- Born: May 22, 1917 Gardena, California
- Died: February 19, 2013 (aged 95) Santa Monica, California
- Known for: Founding Mikasa and Kenwood Electronics

= George Aratani =

Owner of the Kenwood Electronics

George Tetsuo Aratani (荒谷 哲夫, Aratani Tetsuo) was a Japanese American entrepreneur, philanthropist and the founder of Mikasa china and owner of the Kenwood Electronics corporation.

== Early life ==
Born in a farming community outside Gardena, he was the only child of Japanese immigrants Setsuo and Yoshiko Aratani (although his mother had two children from a previous marriage). The family later moved to the San Fernando Valley, and again to Guadalupe, where Aratani attended school while his father established several highly successful farming, manufacturing and international trade companies. While in high school, Aratani was scouted by the Pittsburgh Pirates and briefly considered a career as a professional athlete, but had to change his plans after a football injury soured his prospects.

After graduating from high school, Aratani relocated to Tokyo, following his parents' wishes that he pursue a college education in their home country of Japan. Living with his grandmother in Japan, he spent ten months studying the language before enrolling at Keio University. In December 1935, his mother, who was also staying in Japan at the time, became ill and died. His father remarried Yoshiko's niece, Masuko, and returned to the United States to manage his businesses. Aratani remained in Tokyo and continued his studies at Keio's law school, but he came back to Guadalupe when his father contracted tuberculosis in 1940. Unable to finish his degree at Keio, he enrolled at Stanford University, but after Setsuo's death in April, Aratani, then 22, dropped out to help his stepmother run the Guadalupe Produce Company.

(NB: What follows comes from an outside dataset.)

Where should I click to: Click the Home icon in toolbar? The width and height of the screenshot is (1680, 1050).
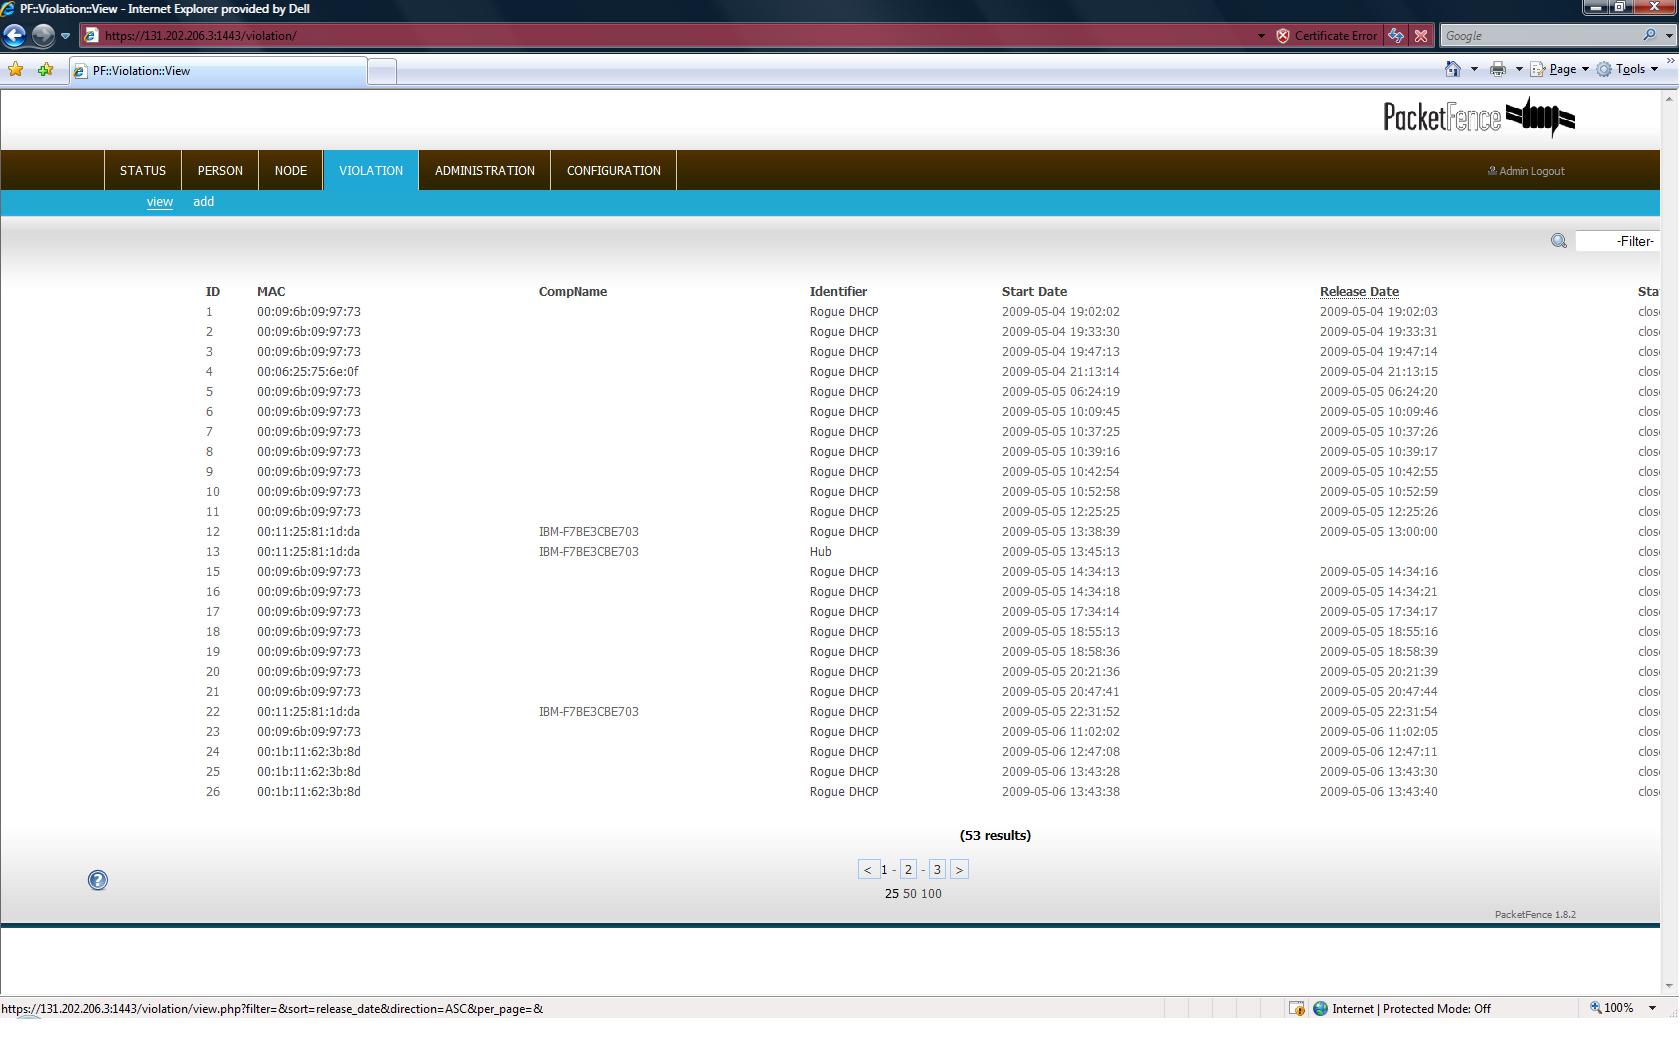(1452, 69)
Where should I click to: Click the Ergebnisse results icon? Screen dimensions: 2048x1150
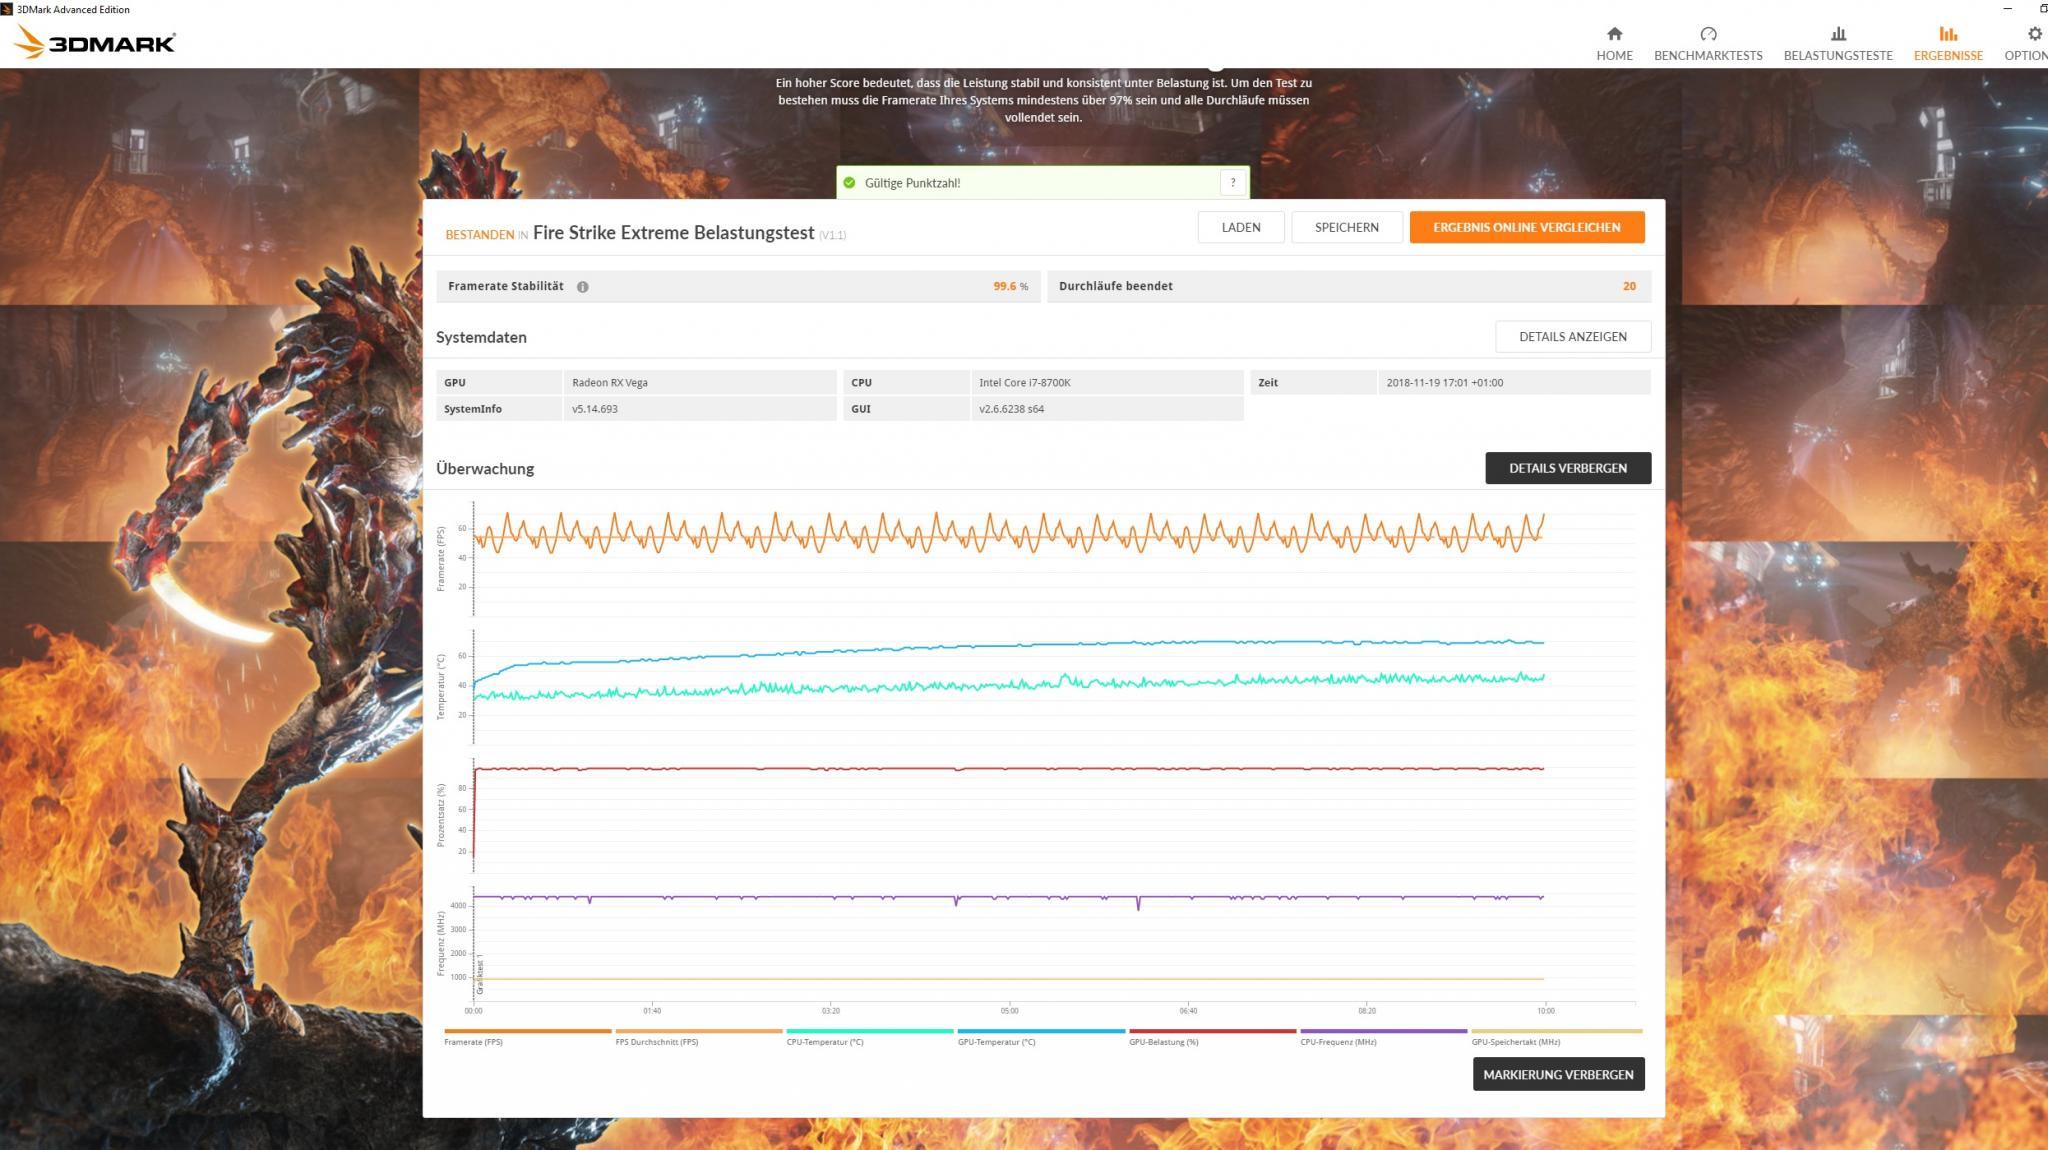pyautogui.click(x=1947, y=34)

== World War II incarceration ==
In the wake of the attack on Pearl Harbor, and the tide of anti-Japanese sentiment that followed it, Aratani transferred the company's assets from its Issei leaders to its Nisei executives, hoping to avoid losing the business. The move only postponed what would soon prove to be inevitable; after learning he and his stepmother would be "evacuated" with 120,000 other Japanese Americans, Aratani was forced to leave the Guadalupe Produce Company in the hands of trustees from a separate business.

Under the directive of Executive Order 9066, Aratani was removed to the Tulare Assembly Center before being transferred to the War Relocation Authority camp at Gila River, Arizona. Shortly after arriving in camp, the office of the Superintendent of Banks, which had taken over the frozen assets of Japanese banks operating in the U.S. before the war, began to pursue Aratani in order to collect on a loan issued to his father by Sumitomo Bank. With little access to alternatives from within camp, Aratani and the Guadalupe board sold the company to the trustees, barely covering the taxes due to the government. Aratani's biography, "An American Son: The Story of George Aratani," details the losses his family endured during the 1940s.

Since Aratani was bilingual, he was allowed to leave the camp in 1944 to serve at the Military Intelligence Service Language School, where he taught Japanese to American soldiers, including many Nisei. Before arriving at the Camp Savage school, he married Sakaye Inouye, who had been interned at the nearby Poston camp. The couple had two daughters, Donna and Linda.

== Post-war business and philanthropy ==
After the war, the Aratanis returned to California, settling in Hollywood. Aratani established an international trading company in 1946, working with former Guadalupe Produce Company employees and using the name of one of his father's prewar businesses, All Star Trading. The company changed its name to American Commercial, Inc., and tried importing various products before finding a profitable market in Japanese-made chinaware. The Mikasa brand was founded in December 1957 and quickly became popular in the United States, eventually going public in 1994. Aratani continued to expand, creating a medical equipment exporting business in 1951 and establishing Kenwood Electronics in 1961, again employing friends from Guadalupe or the Military Intelligence Service.

Much of Aratani's philanthropy focused on the Japanese American community. He helped found the Keiro Nursing Home in 1961, putting his home up for collateral on the initial loan. Under his guidance and through his contributions, Aratani helped with the restoration of numerous historical buildings in Los Angeles' Little Tokyo and was key to the creation of its Japanese American Cultural and Community Center. The JACCC's Aratani Japan America Theatre, the Japanese American National Museum's George and Sakaye Aratani Central Hall, and the Union Center for the Arts' Aratani Courtyard (all located within Little Tokyo) are named after Aratani and his wife. In 2004, at UCLA, he and Sakaye endowed the United States' first academic chair to study the World War II incarceration of Japanese Americans and their efforts to gain redress.

Aratani spent his later years in the couple's Hollywood Hills home (built by Sakaye's brother-in-law in 1958). He died February 19, 2013, at age 95.